Il viaggio di Tamiri

L'eterno errare


Tamiri era un poeta, un poeta abilissimo, un cantore senza eguali. Egli era consapevole della sua superiorità, era un artista maturo. Decise - racconta Apollodoro - di sfidare tutte le nove Muse in una gara poetica. Se avesse vinto - questi erano i patti - avrebbe giaciuto con loro. Tamiri desiderava possedere anche fisicamente ogni singolo aspetto dell'arte, ma la sua tracotanza fu punita, perché perse. Le dee spietate e offese lo privarono della vista e della voce e lui, disperato, abbandonò la cetra per darsi all'erranza. Non v'è poeta che non abbia perso qualcosa, un qualcosa di proprio. Tamiri non poté né più vedere né esprimere il proprio pensiero e la scrittura ancora non era stata ideata.
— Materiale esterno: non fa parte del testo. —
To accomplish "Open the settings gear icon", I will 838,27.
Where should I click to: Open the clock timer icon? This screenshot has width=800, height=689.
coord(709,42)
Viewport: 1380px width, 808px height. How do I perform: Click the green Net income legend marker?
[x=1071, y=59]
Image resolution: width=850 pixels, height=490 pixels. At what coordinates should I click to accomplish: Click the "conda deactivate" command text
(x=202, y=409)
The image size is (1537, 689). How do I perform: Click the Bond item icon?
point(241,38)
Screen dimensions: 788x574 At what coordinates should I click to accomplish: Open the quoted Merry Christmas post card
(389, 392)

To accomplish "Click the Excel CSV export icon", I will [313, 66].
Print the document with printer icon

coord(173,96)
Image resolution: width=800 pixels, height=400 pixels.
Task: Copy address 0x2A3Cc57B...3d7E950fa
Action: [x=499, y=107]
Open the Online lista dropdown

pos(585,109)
Da allora, Tamiri, come l'Ebreo errante giudaico, vaga per la terra alla ricerca della propria essenza, e noi, indefessi umani che ogni giorno cerchiamo di comprendere quale scintilla divina brilli in noi (o che al contrario cerchiamo di non vederla) non possiamo fare altro che cercare, come Tamiri, le radici della bellezza, profonde e calde sotto il mantello del mondo.